Quand de nombreux artistes choisissent de partir en exil vers la France pour sauver leur vie, ils transportent avec eux tout cet héritage espagnol accumulé depuis l’époque dite régénérationniste. Sans doute ne sont-ils pas conscients de ce qu’ils transportent. Mais pour une grande partie d’entre eux, ils conservent dans leur rage ce « dramatique espagnol » empreint de violence, d’angoisse, de terreur et de cruauté que l’on retrouve inévitablement dans les dessins réalisés dans les camps de regroupement. Cet héritage, une fois la frontière traversée, se révèle peu à peu comme une garantie de leur propre identité. L’identité culturelle n’aura jamais été aussi réaffirmée en terre inconnue que dans leur propre pays.

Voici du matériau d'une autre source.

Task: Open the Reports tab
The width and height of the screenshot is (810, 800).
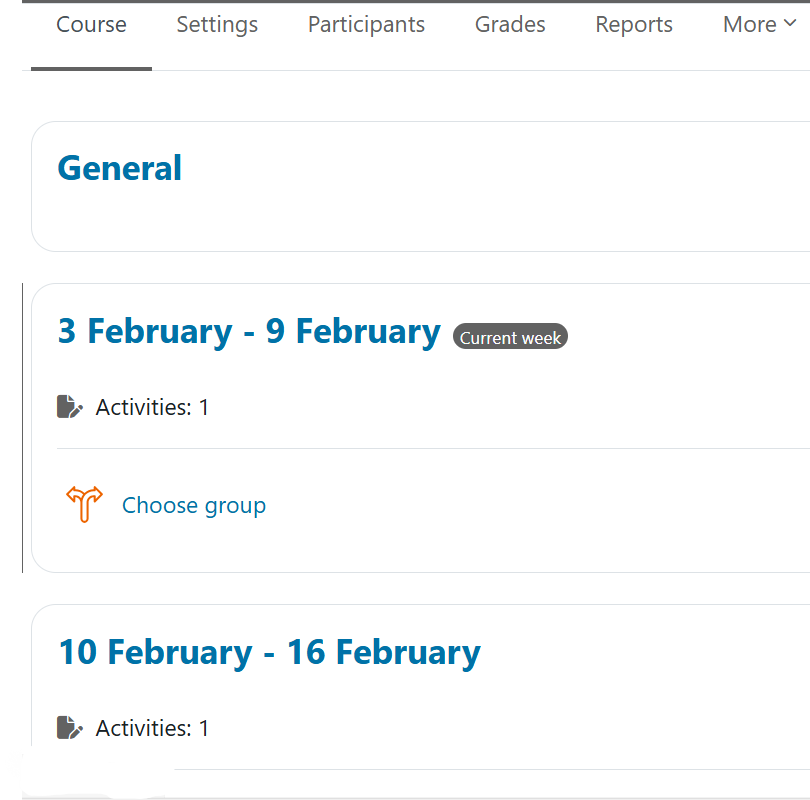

1.2 L’art comme support de l’affirmation nationale

La fin du XIXe siècle en Espagne est marquée par un désir de renouveau en politique comme dans toute la sphère culturelle. Dans un climat de contestation, la nouvelle scène artistique entreprend un projet de rénovation visant à rompre avec les traditions académiques héritées des siècles précédents. Mais cette rupture, commencée dans les dernières décennies du XIXe siècle, s’est faite également dans un climat de tensions exacerbées, ouvrant le chapitre des conflits entre nationalismes. Les trois régions puissantes, le Pays basque, la Catalogne et la Galice, se positionnent par rapport à Madrid d’un point de vue politique et artistique. Des courants artistiques naissent dans les différentes régions. L’art devient un support de l’affirmation nationale et un véritable enjeu, participant à la construction identitaire des régions. Certains luttent pour une unité nationale autour d’une seule Espagne, le regeneracionismo et la generación del 98, alors que d’autres préfèrent affirmer leurs particularités régionales en défendant leur propre culture dans l’idée d’une Espagne plurielle .
Les principales oppositions se font entre les régions et l’Etat. En Catalogne apparaît le modernisme catalan tourné vers l’avant-garde française, puis, à partir de 1906, le noucentisme, mouvement caractérisé par ses références puisées dans l’art classique gréco-latin prenant comme thème fédérateur la Méditerranée. A contrario, la generación del 98, mouvement artistique et littéraire, centre ses recherches autour de l’idée mystique de la Castille comme symbole de toute l’Espagne. Cette génération, préoccupée par l’Espagne actuelle, va choisir comme thématique les paysages castillans. En littérature, les auteurs oubliés, médiévaux ou classiques, sont récupérés pour forger une nouvelle culture nationale. Quelques artistes de Catalogne, afin d’affirmer leur catalanisme, se tournent vers l’Europe et cherchent de nouveaux modèles dans des pays plus ouverts, en phase avec la création avant-gardiste. La Catalogne est devenue une des régions les plus industrialisées et par conséquent des plus riches d’Espagne. Elle ne peut plus prendre sa capitale, Madrid, comme référence . Le modernisme catalan tente de transformer une culture régionale et localiste en une culture nationale, européenne et moderne . Elle veut prendre une position de leader. L’éveil artistique catalan a pu se faire grâce à la relation étroite entretenue entre Barcelone et Paris, intensifiée depuis l’exposition universelle de Barcelone en 1888 jusqu’à l’exposition internationale de 1937 à Paris. Barcelone développe ses contacts avec la mégapole française, consciente de l’apport nécessaire et indispensable qu’elle peut lui offrir tant d’un point de vue artistique, économique que politique. La République française fascine une ville aussi républicaine que Barcelone. En ce début de siècle, Paris attire un grand nombre d’artistes catalans comme Santiago Rusiñol et Ramón Casas qui rapportent de leur séjour parisien la modernisation de la peinture catalane . Ils seront inspirés par les peintres académiques français ainsi que par la scène avant-gardiste incarnée par les impressionnistes.
Par ailleurs, La France est devenue l’intermédiaire par lequel l’Espagne a accès à la culture européenne , pour des raisons géographiques mais aussi politiques. Le séjour à Paris devient une étape obligatoire pour tous les nouveaux artistes espagnols conscients de la révolution artistique qui s’y déroule et désireux d’y prendre part. La frontière française constitue le seul lien physique que la péninsule ibérique possède avec l’Europe. De plus, à partir de 1905, la France détient le monopole de l’information en destination de l’Espagne, ce qui a pour conséquence de propager une vision unilatérale des événements extérieurs .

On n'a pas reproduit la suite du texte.